Она никогда не рассказывала свои секреты, но Деррек, как хороший друг, о чем-то догадывался. Но не мучил Рону пустыми расспросами. Разговор как-то не шел, заупрямился, как корова на дороге, и Рона решила распрощаться, обняв Деррека напоследок, пусть и поморщив нос от стойкого запаха.
Рона проскользнула в широкую дверь, кивнув стоявшему на страже мужику в стеганой куртке. Тот безразлично отвернулся, вновь уткнувшись взглядом куда-то вдаль, за горизонт — быть может, он мечтал о том, что однажды выберется из узкой долины, которая называлась старым именем Дуа́н Арра́йха, а в простонародье чаще всего — Сучьей Щелью. Все они когда-то об этом думали, но Рона знала, что уедет отсюда разве что в дом своего будущего мужа. И то, скорее всего, это будет не блистательный замок Великой крови, а старая крепость где-нибудь ближе к Жемчужному морю, где живут такие же обнищавшие роды.
Хотелось есть, но Рона уже пропустила ужин с дядей, и ей пришлось бы смириться с бурчащим от голода желудком до утра. Молить не Воронью Богиню, а дородную кухарку было бы еще ужаснее, и на такое она не могла решиться, как бы ни страдала. Рона быстро шагала к своим покоям, ковыряя собственные руки, пытаясь счистить застывшие чешуйки крови у ногтей. В бесконечном эхе старого замка она слышала крики Истина, вздохи его матери… Но неожиданно резкий и ритмичный звук заставил ее очнуться от мрачного наваждения.

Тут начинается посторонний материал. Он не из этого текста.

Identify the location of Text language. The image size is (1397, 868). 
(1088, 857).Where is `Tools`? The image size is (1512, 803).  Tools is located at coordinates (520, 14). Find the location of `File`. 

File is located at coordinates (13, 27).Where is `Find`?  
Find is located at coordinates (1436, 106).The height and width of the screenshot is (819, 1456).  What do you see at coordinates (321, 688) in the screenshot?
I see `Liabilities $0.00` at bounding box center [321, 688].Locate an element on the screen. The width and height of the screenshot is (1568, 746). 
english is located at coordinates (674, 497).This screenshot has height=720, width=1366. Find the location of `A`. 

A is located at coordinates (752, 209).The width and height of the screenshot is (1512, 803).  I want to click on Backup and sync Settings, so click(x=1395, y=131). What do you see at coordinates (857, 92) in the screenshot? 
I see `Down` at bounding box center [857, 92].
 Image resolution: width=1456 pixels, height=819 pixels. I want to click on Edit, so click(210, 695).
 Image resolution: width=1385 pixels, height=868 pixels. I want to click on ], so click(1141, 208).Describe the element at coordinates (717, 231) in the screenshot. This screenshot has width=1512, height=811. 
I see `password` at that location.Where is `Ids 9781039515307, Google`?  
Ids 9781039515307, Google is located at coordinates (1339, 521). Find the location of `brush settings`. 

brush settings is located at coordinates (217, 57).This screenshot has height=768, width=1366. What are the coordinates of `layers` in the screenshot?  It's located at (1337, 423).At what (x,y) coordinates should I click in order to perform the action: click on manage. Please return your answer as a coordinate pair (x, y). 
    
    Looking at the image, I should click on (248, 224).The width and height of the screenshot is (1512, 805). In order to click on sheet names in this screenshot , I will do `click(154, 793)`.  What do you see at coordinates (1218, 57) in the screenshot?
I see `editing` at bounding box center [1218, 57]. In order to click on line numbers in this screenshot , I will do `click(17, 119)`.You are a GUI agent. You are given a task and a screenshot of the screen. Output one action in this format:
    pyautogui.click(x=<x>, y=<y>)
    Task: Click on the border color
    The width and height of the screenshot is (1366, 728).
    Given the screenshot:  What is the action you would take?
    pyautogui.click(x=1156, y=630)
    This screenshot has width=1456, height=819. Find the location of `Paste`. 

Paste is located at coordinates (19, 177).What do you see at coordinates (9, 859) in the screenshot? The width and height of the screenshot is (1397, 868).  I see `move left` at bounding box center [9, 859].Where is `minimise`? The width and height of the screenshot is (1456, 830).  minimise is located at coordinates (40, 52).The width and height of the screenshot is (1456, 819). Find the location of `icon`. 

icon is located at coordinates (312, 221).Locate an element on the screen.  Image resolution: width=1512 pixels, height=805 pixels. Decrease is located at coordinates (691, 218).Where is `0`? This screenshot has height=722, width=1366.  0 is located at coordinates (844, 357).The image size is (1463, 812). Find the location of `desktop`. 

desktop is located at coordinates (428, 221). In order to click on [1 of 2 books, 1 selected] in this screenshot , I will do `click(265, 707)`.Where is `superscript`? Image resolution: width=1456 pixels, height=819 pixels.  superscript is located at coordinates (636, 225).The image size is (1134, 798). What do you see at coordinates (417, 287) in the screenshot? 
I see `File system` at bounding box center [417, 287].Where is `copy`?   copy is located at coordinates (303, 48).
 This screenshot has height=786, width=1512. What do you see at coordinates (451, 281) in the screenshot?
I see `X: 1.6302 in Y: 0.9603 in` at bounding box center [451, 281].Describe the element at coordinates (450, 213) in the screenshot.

Рона всегда знала, когда дядя приближается, из-за его трости. Клацанье и стук. Он оказался ближе рывком, словно бросился на нее, как волк. Дядя Гвинн подволакивал одну ногу, но мог двигаться быстро, когда пожелает, и сейчас Рона закоченела, остановилась, и даже ее сердце, казалось, не стучало, когда она посмотрела в темные глаза лорда.
— Служители уже у наших границ, Аэро́на! Если они узнают, чем занимается наследница этих земель, костры будут пылать до горизонта! — в его голосе слышалось такое же рычание, какое зарождалось иногда в груди Роны. — Представь, что ты сделаешь со всеми нами! Мы должны заботиться об этом наделе и о людях!..
Она прикусила язык — от злости, потому что не знала, что ответить.
— Ради одного мальчишки ты готова обречь нас всех? — прошептал Гвинн, наклонившись к ней.
— Жаль, что твоих соглядатаев не было на месте, когда мою мать сожгли, — горько сказала Рона, не пытаясь вырваться из цепкой хватки дяди. — Я спасла троих до этого, у меня все получится, и никто не узнает…
— А следующий может истечь кровью, — проворчал Гвинн. — Ты рискуешь только из-за пары счастливых случаев. Стечения обстоятельств.
— Прости, дядя, — прошептала она. — Мне правда жаль. Но я не могла иначе.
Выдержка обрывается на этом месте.